+++ PASSAGE +++

If history is any guide, there could have been far more empty seats than usual in New York City schools today.
When past New York sports champions held victory parades, many students skipped school to cheer on the teams. Attendance in the city’s schools plummeted by double digits in the 1990s when parades were held for the Yankees, a period that included three World Series victories and another in 2000.
More than a quarter of the city’s students weren’t in class when the Yankees celebrated their 24th title in October 1998.
This time, after the first N.B.A. championship for the Knicks in 53 years, Mayor Zohran Mamdani encouraged students to stay in school, particularly because it is also the same day as several end-of-year state science exams, known as the Regents. Some students and parents started petitions calling for the exams to be rescheduled, but state education officials declined.
Some parents on Thursday morning said that students who were not headed to the parade but to their schools in Lower Manhattan were having difficulty getting to class because subway service had been suspended at many stations there.

+++ EXTRACTED INFORMATION +++

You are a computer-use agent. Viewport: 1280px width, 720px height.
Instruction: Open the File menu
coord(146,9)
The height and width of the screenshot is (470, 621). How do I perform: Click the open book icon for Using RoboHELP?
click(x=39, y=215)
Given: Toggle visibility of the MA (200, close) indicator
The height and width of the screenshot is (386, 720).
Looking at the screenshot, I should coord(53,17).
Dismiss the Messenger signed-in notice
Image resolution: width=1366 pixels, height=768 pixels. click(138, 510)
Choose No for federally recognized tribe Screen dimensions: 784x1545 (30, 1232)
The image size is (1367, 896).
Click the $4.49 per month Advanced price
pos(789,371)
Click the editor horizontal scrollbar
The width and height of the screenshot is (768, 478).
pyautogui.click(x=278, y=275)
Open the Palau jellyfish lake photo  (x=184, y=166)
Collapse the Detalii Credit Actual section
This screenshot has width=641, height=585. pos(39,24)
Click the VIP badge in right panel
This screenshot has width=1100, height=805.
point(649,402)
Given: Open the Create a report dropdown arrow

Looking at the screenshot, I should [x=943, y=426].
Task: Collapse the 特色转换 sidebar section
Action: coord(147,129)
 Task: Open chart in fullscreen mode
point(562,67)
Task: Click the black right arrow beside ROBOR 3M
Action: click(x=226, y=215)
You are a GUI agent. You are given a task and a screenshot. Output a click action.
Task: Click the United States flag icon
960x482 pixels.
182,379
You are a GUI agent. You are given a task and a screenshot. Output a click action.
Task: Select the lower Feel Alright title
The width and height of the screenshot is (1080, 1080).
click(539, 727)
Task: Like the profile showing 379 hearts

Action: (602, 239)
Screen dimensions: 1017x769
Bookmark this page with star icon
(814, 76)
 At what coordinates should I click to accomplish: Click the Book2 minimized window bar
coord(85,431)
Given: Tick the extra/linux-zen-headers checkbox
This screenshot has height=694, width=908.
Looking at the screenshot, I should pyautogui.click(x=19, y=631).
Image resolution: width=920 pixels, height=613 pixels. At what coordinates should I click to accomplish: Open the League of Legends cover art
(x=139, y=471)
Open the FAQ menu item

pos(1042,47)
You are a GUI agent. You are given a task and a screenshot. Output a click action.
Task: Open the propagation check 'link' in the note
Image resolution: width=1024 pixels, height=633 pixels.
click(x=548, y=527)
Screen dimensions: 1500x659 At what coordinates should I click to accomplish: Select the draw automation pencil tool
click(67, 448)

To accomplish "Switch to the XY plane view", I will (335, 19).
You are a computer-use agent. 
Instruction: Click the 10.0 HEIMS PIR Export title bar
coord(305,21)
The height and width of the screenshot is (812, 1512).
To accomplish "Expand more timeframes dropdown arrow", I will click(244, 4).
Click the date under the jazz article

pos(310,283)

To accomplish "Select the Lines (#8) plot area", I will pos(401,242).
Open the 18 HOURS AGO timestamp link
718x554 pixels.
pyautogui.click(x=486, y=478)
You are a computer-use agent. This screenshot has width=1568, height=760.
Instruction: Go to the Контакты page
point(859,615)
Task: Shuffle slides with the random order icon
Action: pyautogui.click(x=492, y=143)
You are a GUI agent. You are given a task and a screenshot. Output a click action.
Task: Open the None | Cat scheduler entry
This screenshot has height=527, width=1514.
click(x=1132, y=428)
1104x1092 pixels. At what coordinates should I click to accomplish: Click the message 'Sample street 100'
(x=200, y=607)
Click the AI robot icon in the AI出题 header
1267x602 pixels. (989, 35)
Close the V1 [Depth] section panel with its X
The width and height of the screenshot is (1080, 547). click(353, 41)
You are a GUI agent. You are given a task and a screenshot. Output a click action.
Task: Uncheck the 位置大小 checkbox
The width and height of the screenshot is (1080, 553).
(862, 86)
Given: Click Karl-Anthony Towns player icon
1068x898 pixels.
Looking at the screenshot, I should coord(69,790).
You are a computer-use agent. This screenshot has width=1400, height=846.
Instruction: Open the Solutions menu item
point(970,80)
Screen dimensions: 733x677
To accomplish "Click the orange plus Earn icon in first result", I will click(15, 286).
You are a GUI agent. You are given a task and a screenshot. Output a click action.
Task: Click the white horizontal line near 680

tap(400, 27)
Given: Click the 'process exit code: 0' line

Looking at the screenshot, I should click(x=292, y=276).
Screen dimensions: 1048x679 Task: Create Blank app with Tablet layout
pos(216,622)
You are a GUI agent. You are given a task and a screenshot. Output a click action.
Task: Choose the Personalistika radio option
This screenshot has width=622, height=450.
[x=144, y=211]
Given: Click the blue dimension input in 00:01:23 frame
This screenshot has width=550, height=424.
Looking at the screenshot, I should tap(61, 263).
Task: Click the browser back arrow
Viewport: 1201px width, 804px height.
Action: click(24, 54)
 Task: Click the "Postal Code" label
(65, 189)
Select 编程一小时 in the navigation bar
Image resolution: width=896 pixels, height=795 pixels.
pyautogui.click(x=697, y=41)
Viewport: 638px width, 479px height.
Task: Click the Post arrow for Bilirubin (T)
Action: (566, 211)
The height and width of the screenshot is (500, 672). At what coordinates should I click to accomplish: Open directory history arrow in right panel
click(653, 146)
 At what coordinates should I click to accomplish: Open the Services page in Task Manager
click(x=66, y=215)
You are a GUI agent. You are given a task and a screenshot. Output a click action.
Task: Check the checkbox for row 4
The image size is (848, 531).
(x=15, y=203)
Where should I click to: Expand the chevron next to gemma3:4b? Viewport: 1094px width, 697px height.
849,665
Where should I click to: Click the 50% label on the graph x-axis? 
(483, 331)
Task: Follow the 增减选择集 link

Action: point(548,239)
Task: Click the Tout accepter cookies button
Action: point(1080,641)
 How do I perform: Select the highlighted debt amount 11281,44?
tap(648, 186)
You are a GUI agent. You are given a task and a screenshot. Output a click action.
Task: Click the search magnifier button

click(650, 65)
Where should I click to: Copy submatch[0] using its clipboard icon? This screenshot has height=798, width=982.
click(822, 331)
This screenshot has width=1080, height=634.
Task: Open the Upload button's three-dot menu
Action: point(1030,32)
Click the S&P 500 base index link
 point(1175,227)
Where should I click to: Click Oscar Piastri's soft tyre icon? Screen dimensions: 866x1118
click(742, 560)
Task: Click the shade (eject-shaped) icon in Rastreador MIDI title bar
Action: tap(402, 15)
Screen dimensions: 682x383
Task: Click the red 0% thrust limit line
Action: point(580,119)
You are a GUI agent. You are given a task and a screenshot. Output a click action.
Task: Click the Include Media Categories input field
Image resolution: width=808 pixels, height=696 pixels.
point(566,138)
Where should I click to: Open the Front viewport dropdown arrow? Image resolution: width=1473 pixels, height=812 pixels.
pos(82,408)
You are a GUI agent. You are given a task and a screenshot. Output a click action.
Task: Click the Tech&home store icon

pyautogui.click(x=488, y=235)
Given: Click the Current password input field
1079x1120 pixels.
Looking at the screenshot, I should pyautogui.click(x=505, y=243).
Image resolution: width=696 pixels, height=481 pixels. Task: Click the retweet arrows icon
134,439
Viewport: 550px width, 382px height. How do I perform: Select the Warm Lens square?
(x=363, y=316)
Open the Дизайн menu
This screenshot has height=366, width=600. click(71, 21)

+++

● EXERCISE REQUIREMENTS
Please reproduce the article on New York City school attendance during victory parades word for word, starting at the words "If history is" and stopping after "education officials declined.". These rows were drawn from a separate source.

● TASK ANSWER
If history is any guide, there could have been far more empty seats than usual in New York City schools today.
When past New York sports champions held victory parades, many students skipped school to cheer on the teams. Attendance in the city’s schools plummeted by double digits in the 1990s when parades were held for the Yankees, a period that included three World Series victories and another in 2000.
More than a quarter of the city’s students weren’t in class when the Yankees celebrated their 24th title in October 1998.
This time, after the first N.B.A. championship for the Knicks in 53 years, Mayor Zohran Mamdani encouraged students to stay in school, particularly because it is also the same day as several end-of-year state science exams, known as the Regents. Some students and parents started petitions calling for the exams to be rescheduled, but state education officials declined.